Seit mehreren Jahren fotografiert Judith Ammann in Los Angeles. Sowohl die Jahreszeiten als auch die Tageszeiten spielen eine wichtige Rolle. Sie notiert sich die vielen Standorte, geht Monate, ja Jahre später zurück, um das gleiche Motiv (soweit noch vorhanden) unter veränderten Bedingungen neu zu fotografieren - das Licht jedoch ist immer entscheidend.
Die Melancholie der Einsamkeit geht unter die Haut, weil die Vergänglichkeit wie ein Memento Mori den gestaltenden Willen in eine Form der Vergangenheit rückt. Auch das kühne Hier und Jetzt einer Architektur spricht in der Radikalität der Sicht von dem, was gewesen ist. (Eine rote, mit Noppen regelmässig durchsetzte Rückenlehne einer lederbespannten Sitzbank "erzählt" mehr von den Menschen, die sie benutzt haben, als von jenen, die sie benutzen werden.

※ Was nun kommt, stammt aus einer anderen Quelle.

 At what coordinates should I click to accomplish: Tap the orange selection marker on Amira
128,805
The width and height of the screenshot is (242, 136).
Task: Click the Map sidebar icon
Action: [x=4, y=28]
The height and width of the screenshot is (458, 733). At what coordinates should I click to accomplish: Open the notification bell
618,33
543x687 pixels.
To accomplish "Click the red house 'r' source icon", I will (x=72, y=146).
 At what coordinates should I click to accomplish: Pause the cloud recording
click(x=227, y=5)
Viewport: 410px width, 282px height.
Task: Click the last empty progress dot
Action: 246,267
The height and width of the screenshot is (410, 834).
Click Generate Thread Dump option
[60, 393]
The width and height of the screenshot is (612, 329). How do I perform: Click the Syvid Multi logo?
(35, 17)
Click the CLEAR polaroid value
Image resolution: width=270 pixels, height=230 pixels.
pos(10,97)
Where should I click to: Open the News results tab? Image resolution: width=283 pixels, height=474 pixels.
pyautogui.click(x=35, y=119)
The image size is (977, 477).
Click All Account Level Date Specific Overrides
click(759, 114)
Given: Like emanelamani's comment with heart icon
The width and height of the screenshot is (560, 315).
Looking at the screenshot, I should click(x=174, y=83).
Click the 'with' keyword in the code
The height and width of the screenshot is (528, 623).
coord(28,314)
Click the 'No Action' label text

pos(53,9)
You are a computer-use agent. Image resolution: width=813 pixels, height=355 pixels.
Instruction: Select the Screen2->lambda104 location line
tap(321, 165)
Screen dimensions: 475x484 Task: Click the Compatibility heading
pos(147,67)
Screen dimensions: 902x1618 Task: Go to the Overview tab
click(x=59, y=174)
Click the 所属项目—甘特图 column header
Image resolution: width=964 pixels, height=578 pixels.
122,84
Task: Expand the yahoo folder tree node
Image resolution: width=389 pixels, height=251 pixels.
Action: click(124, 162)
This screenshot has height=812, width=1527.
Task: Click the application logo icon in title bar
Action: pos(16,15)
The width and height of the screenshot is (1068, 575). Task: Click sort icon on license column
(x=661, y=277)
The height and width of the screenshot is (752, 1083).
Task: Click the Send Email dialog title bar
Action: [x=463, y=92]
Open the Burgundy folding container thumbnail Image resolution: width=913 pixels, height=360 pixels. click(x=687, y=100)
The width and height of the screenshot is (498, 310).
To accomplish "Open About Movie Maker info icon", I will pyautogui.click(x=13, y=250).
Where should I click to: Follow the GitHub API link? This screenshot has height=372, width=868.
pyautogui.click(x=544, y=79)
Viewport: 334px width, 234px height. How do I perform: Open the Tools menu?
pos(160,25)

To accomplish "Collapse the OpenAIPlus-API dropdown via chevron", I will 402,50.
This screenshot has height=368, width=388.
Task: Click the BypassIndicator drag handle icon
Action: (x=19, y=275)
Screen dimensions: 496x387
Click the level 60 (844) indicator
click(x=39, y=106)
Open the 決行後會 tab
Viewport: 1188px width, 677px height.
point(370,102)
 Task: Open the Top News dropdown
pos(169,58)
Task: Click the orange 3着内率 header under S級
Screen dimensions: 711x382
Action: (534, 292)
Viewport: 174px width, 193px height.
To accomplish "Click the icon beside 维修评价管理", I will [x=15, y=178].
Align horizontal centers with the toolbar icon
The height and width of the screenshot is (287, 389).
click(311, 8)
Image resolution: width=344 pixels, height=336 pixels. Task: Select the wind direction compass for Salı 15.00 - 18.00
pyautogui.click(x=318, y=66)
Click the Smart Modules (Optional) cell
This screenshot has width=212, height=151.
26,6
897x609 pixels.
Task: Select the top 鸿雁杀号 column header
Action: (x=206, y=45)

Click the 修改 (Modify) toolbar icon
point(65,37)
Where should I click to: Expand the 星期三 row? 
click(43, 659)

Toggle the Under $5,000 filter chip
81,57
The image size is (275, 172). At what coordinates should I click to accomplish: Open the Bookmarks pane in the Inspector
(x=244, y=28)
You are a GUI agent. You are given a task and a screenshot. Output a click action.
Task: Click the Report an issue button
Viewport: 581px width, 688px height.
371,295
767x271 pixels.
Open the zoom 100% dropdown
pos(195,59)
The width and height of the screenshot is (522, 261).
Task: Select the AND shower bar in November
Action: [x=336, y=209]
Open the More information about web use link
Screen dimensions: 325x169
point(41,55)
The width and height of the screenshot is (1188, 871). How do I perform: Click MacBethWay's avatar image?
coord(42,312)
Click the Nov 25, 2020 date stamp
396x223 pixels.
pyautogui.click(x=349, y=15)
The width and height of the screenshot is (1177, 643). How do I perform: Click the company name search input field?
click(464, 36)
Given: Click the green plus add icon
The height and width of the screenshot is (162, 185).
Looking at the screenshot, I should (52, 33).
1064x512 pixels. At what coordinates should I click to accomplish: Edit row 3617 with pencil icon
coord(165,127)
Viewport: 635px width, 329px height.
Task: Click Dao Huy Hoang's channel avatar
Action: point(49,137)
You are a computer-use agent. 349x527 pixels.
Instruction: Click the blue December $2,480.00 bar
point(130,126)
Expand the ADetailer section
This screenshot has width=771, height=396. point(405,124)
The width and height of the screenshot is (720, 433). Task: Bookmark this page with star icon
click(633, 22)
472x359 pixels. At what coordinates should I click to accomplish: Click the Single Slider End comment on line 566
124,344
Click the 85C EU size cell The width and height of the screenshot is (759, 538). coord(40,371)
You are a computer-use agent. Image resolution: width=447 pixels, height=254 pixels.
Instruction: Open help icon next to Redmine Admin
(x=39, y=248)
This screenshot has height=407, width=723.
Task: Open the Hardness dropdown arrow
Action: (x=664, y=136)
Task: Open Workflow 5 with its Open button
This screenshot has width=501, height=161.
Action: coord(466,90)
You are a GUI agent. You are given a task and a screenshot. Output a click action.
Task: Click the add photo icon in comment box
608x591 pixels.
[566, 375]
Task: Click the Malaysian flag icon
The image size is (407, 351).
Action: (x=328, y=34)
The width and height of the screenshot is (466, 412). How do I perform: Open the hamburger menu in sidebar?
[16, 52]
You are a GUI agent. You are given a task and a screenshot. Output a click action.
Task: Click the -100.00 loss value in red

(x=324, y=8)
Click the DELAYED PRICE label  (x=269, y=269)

Ihre Sicht ist durch und durch visuell. Sie leitet Bildbegriffe aus dem Leben, dem Erschauten, der unmittelbaren Wahrnehmung ab. Ihr Bildbegriff schafft Leben im Unterschied zu Bildbegriffen, die im Nachhinein mit Leben erfüllt werden. Das "strukturierende Auge" gibt ihr die Möglichkeit, nichts auszulassen, offen zu sein, den Teil als das Ganze und das Ganze als Teil zu erfassen.
Judith Ammann findet was Menschen tun in Architektur, Typografie, in Material und Gestaltung. Es ist als würde ihre Wahrnehmung existierende Grundmuster ästhetischer Erfahrung in deren Eigendynamik versinnlichen. So überlagern sich transparent das Zeitspezifische (das Geschaute) und das Zeitlose (das Erschaute).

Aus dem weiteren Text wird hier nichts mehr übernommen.